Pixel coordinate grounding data

=== Begin Enclosure ===

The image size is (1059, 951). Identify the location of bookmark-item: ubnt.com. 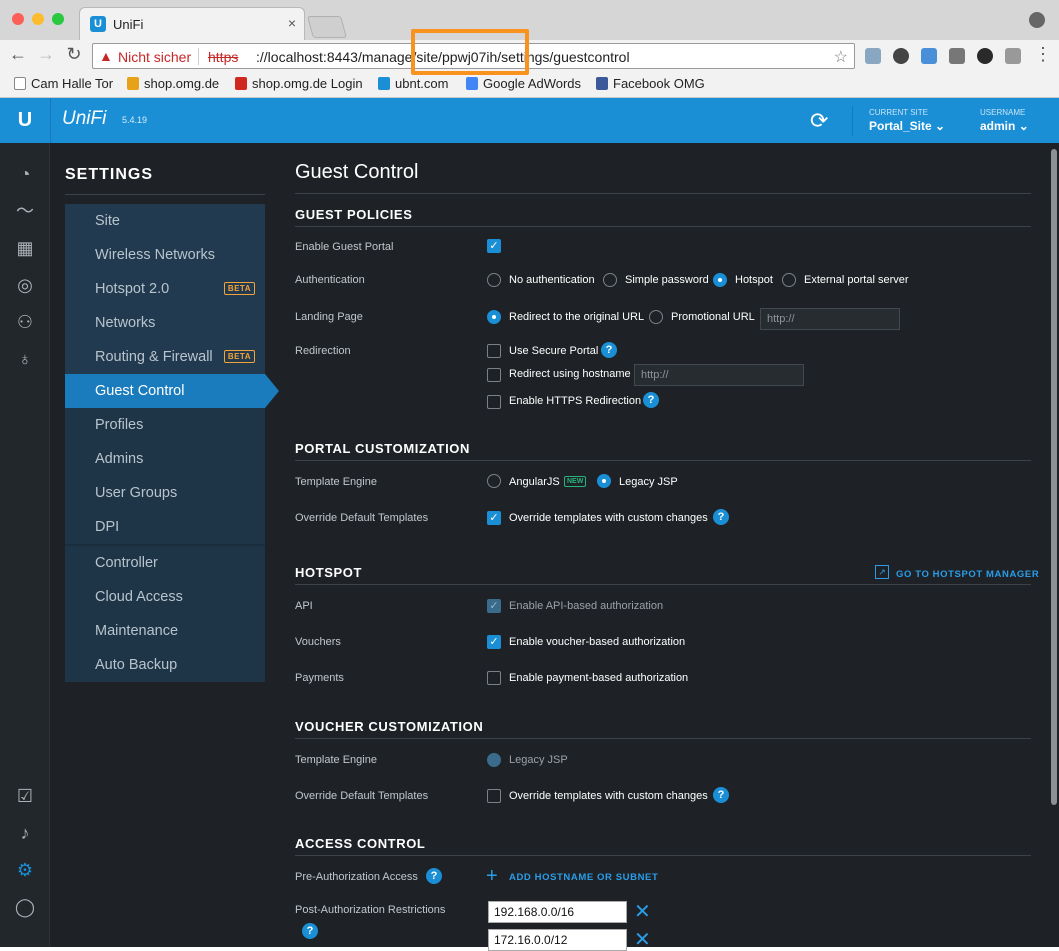
(413, 84).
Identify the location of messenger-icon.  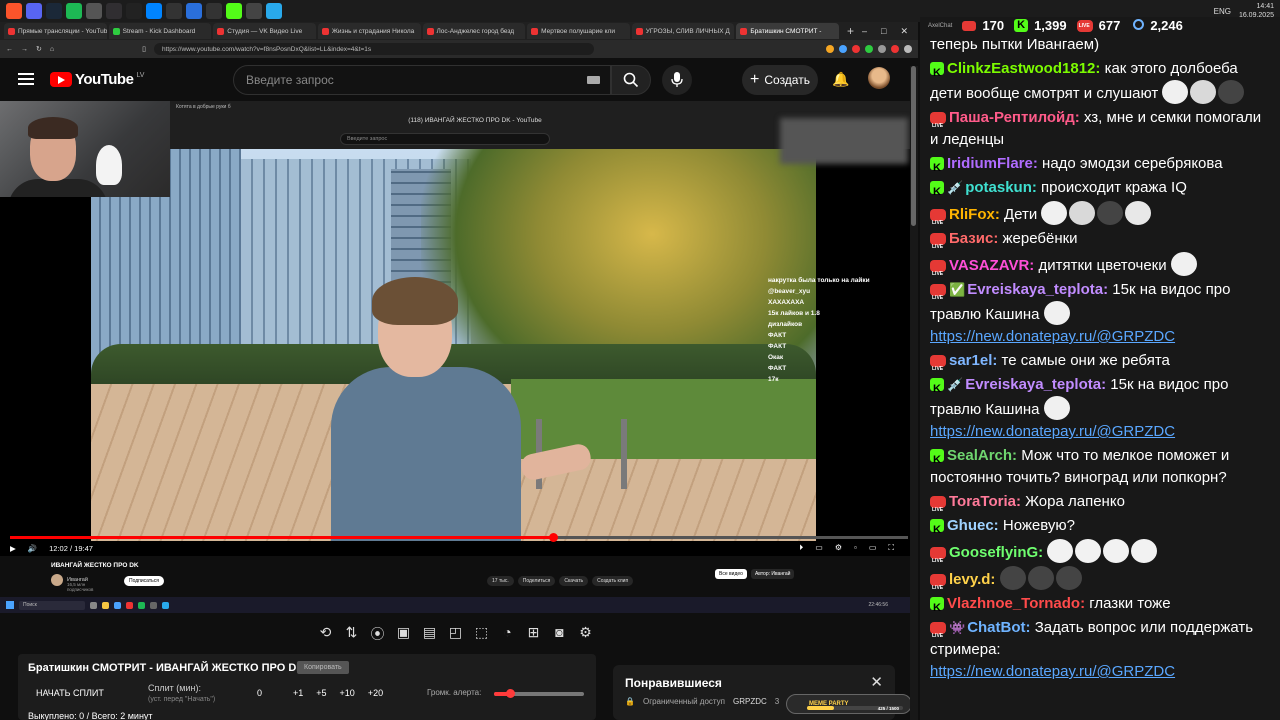
(154, 11).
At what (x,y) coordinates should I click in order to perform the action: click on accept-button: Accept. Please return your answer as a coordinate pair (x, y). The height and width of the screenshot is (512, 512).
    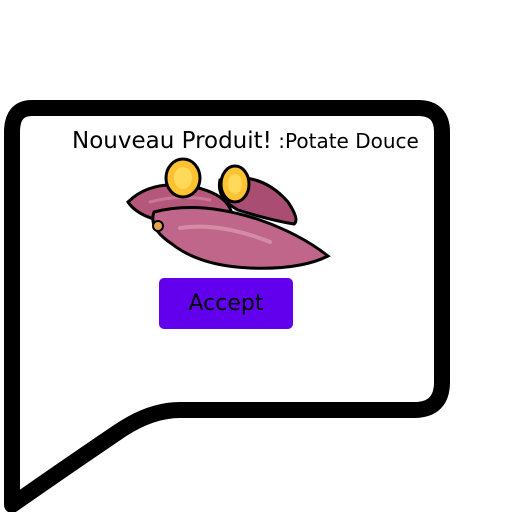
    Looking at the image, I should click on (226, 304).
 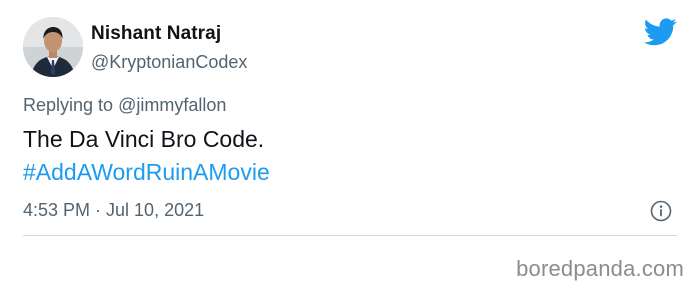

=== End Enclosure ===

### [What is required]
Transcribe all of the lines above word for word, leaving out the pictures.

### [Task output]
The image size is (1059, 951). Identify the location of bookmark-item: ubnt.com. 
(413, 84).
Identify the location of messenger-icon.  
(154, 11).
At what (x,y) coordinates should I click in order to perform the action: click on accept-button: Accept. Please return your answer as a coordinate pair (x, y). The height and width of the screenshot is (512, 512).
    Looking at the image, I should click on (226, 304).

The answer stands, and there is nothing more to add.